

            What I noticed right away were his pants; they were like my first one, khaki and un-pleated. He had on a long-sleeved white shirt and tie that lent elegance to his casualness. New to the country, he did not harbor any preconceived ideas, and proceeded to treat us like his students back home. He began without any fuss; no long drawn-out preamble on how “tough” calculus would be or that we had to buckle up. He assumed that we could handle his subject matter. 


            He began by drawing on the board a series of arcs from the same center point, each successive one with a longer radius. Then he asked us to comment on the shapes of the arcs. 


            That was obvious; as the radii got longer, the arcs became flatter, or less curved. No mystery there. Then he asked us to imagine an arc with a radius of infinity. That would be almost straight, we responded. He beamed. “Yes! A straight line is but a curve with a radius of infinity.”

- Task objective -
In the passage about the calculus teacher, what did he say a straight line is? Rely only on the text about the calculus teacher.

- Supplied records -
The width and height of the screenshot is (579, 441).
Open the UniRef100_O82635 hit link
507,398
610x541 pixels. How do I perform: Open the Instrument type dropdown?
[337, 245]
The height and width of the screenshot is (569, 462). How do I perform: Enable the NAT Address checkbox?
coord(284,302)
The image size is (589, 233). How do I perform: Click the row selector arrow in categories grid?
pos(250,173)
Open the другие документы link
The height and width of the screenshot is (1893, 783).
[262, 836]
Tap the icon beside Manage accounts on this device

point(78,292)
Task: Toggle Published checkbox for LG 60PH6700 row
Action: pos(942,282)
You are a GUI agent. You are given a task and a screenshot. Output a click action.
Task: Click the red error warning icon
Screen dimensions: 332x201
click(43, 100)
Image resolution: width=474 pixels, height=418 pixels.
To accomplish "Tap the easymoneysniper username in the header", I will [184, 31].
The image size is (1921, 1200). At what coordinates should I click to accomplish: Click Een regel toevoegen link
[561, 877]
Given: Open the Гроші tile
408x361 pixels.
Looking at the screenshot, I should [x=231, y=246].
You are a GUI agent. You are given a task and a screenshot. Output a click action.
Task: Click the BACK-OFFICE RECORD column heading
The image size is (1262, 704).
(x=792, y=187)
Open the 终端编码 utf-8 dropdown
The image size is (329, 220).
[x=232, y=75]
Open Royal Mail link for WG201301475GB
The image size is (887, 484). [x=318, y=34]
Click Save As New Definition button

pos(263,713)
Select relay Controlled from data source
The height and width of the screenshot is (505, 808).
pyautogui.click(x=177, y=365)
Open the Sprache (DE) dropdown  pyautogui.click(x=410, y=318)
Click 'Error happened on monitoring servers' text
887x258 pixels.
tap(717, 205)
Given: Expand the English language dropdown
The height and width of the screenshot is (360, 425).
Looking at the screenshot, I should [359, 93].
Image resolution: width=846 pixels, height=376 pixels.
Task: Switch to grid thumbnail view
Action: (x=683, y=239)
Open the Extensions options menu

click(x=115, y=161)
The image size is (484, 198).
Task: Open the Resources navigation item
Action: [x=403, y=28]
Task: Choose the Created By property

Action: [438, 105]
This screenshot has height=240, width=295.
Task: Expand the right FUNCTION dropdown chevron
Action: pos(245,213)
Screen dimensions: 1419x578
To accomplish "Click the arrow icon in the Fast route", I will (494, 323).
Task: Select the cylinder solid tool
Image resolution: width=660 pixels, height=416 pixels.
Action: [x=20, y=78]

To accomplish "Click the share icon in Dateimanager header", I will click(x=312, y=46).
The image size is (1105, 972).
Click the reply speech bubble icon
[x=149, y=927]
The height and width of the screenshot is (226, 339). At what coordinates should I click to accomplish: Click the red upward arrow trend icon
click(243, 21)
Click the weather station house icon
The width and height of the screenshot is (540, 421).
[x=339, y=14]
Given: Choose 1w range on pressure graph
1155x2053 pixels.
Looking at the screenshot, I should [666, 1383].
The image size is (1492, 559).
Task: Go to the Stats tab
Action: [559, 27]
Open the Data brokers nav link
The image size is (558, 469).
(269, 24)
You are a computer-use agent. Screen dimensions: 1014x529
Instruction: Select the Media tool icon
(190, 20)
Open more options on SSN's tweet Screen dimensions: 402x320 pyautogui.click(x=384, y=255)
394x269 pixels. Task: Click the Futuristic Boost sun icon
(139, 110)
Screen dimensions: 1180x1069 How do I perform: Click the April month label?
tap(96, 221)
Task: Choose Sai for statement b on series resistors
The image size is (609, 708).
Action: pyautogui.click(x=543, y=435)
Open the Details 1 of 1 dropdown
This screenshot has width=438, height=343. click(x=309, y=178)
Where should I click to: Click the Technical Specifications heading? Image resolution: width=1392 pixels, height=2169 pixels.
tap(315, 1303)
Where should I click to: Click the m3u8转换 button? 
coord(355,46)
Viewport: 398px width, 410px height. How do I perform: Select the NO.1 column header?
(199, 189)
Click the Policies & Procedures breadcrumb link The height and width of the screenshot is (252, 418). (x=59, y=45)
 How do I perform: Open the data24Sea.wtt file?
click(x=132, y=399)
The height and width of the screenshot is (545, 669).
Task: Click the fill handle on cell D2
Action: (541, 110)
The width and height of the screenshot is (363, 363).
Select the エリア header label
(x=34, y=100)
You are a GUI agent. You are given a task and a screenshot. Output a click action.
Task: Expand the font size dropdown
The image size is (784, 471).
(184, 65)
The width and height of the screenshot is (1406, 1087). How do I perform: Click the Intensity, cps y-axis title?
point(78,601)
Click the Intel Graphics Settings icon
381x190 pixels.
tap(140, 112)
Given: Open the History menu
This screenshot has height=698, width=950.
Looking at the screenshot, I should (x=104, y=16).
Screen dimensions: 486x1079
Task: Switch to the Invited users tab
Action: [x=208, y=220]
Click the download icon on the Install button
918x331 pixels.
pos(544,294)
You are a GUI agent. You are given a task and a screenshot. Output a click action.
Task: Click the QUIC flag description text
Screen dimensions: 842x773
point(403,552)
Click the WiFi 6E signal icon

- Reply -
He said a straight line is but a curve with a radius of infinity.